The irony being that queer peoples don’t have more sex than cisgender heterosexual (cishet) peoples. Patric Strudwick once wrote, “It’s time for the media to stop peddling myths and realize most gay people’s sex lives are every bit as dreary as heterosexuals.'” The only people who claim otherwise are conservative groups who are more interested in marginalizing women, the poor, queer peoples, and the sick.
The only difference between cishet people and queer peoples when it comes to sex is that cishet people’s sex is not as stigmatized or prone to public scrutiny. When cishet people deal with sex and HIV, it remains a private affair. When queer people deal with sex and HIV, it can mean death. Not because we’re queer, but because of social and political stigma, because doctors refuse to help us, politicians don’t want to get involved, and conservative religious leaders continue to fuel the stigma behind sex and HIV.
This is a classic case of poisoning the well.
We need to stop treating people living with HIV as if they are already dead and beyond help. We need to abandon the abstinence-only model in education. We need to understand that education doesn’t stop at school. We need to stop treating sex as a situation to teach people what not to do, but instead teaching about their options when it comes to sex. We can’t simply say that we should have less sex; instead, we should focus on having more smart sex. We have to stop speaking of single solutions. PrEP is good, but not the only solution. Condoms are good, but not the only solution. For one thing, let’s get more comfortable, cheaper, and readily available women’s condoms and dental dams. Cisgender men aren’t the only people having sex.

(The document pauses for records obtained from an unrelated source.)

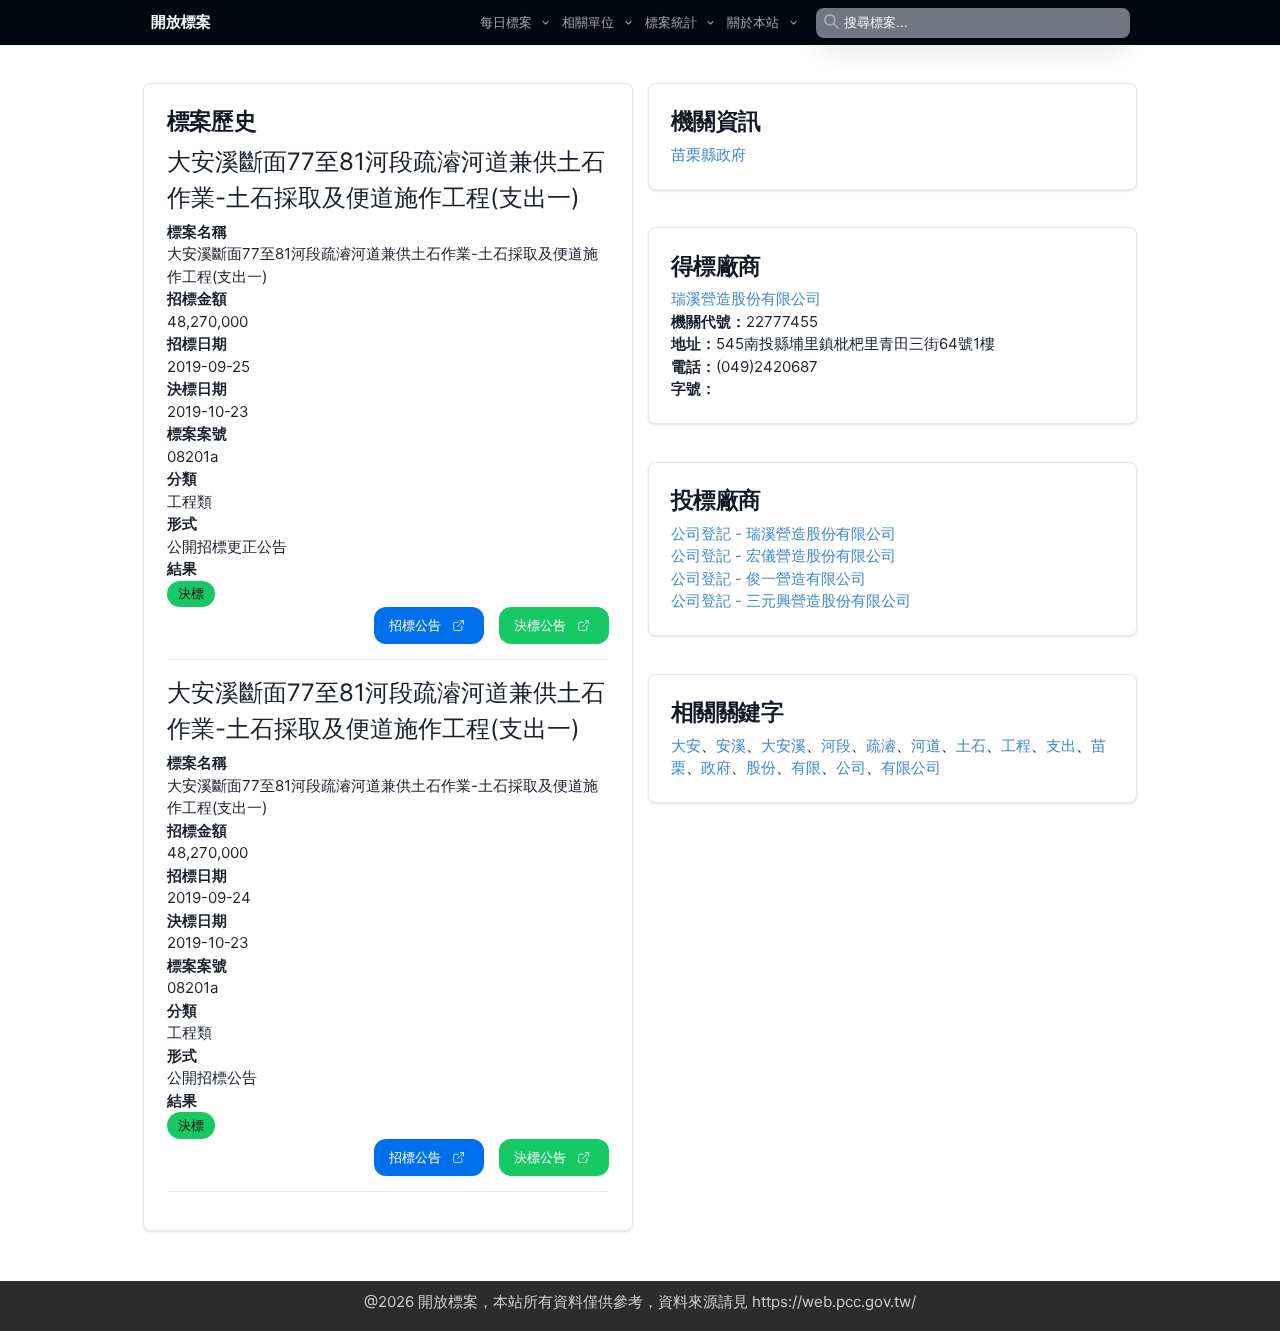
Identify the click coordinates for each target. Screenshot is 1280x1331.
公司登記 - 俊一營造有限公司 (768, 578)
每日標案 (506, 22)
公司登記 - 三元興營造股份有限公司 (791, 600)
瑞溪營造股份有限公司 (746, 298)
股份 (761, 767)
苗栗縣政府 (708, 154)
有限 (806, 767)
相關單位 (588, 22)
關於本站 (753, 22)
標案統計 (671, 22)
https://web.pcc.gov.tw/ (834, 1301)
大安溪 (783, 745)
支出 (1061, 745)
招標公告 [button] (415, 625)
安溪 (731, 745)
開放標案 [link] (181, 21)
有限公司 (911, 767)
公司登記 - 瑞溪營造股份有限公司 (783, 533)
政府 (716, 767)
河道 (926, 745)
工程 (1016, 745)
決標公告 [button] (540, 625)
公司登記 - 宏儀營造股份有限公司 (783, 555)
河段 (836, 745)
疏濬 (881, 745)
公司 (851, 767)
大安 (686, 745)
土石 (971, 745)
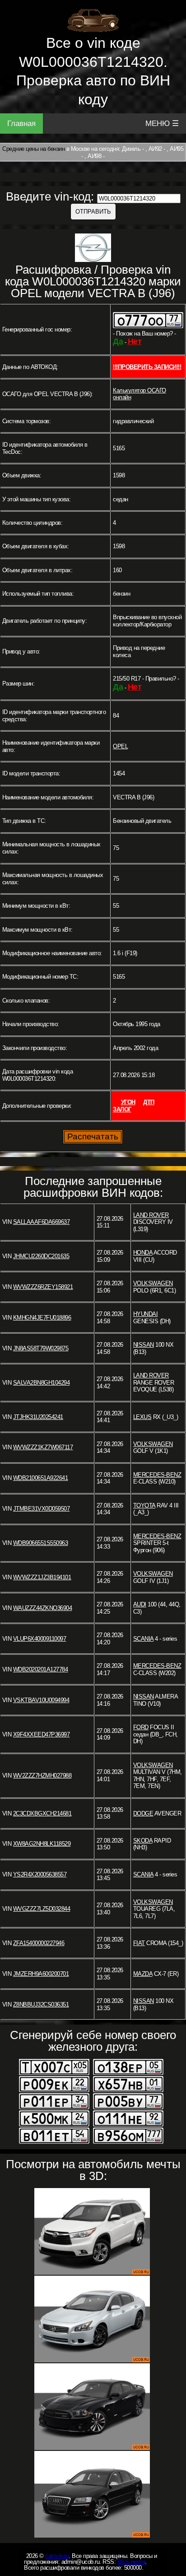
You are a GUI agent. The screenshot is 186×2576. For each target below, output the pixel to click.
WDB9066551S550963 (40, 1543)
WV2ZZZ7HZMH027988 (42, 1775)
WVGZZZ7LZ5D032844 (41, 1908)
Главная (21, 123)
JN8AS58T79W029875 (41, 1348)
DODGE (143, 1813)
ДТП (148, 1102)
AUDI (139, 1604)
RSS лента (131, 2561)
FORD (141, 1727)
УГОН (128, 1102)
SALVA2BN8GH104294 (41, 1382)
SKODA (143, 1840)
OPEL (120, 746)
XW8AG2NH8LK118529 (42, 1843)
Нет (135, 341)
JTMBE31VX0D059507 (41, 1508)
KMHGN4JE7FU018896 (42, 1317)
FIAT (139, 1943)
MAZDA (143, 1973)
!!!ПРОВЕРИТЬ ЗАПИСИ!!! (147, 367)
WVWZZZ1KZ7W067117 (43, 1447)
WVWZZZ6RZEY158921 (43, 1286)
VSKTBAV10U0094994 (41, 1700)
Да (118, 341)
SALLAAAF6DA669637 (41, 1221)
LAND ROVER (151, 1215)
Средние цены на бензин (33, 148)
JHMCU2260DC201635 (41, 1256)
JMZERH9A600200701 (41, 1973)
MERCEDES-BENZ (157, 1474)
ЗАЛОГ (122, 1109)
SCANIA (143, 1638)
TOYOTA (144, 1505)
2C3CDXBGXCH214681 (42, 1813)
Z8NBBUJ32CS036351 (41, 2004)
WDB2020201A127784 (40, 1669)
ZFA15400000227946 (39, 1943)
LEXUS (142, 1417)
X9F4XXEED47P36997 (41, 1734)
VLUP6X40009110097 (39, 1638)
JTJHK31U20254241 (38, 1417)
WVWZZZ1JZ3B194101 (42, 1577)
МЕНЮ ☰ (162, 123)
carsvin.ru (57, 2556)
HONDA (143, 1252)
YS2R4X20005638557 (40, 1874)
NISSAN (143, 1344)
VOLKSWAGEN (153, 1283)
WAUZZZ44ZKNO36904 (42, 1608)
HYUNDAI (145, 1314)
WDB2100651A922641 (40, 1478)
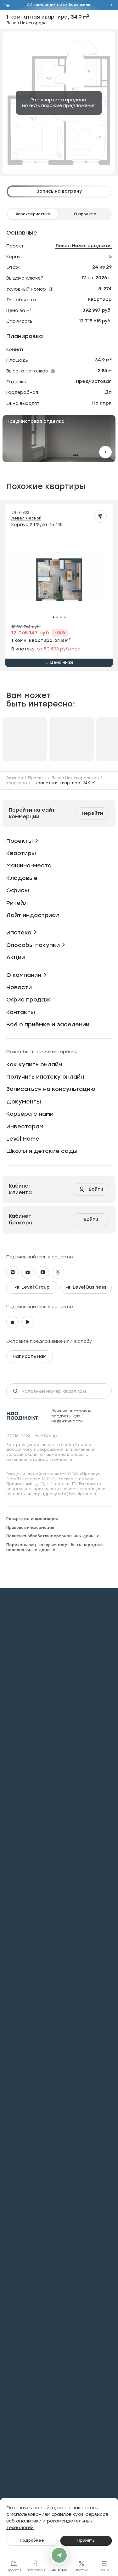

The point is, HIV is a complex problem that is not going to go away any time soon. Hopefully people living with HIV will keep on living good and healthy and fulfilling lives for many years to come, and as long as they are with us, HIV is with us too. We are not going to get through this by hysterical fear-mongering and paternalistic attitudes towards sex. We have to address how queerphobic attitudes impact HIV stigma, and we have to underline the damage being done to queer people.
Similarly, we have to underline how other forms of marginalization impact HIV stigma, how people of color, women, and the poor are specifically vulnerable. We cannot allow ourselves to acquiesce to violent narratives that feed abuse, and then blame the abused.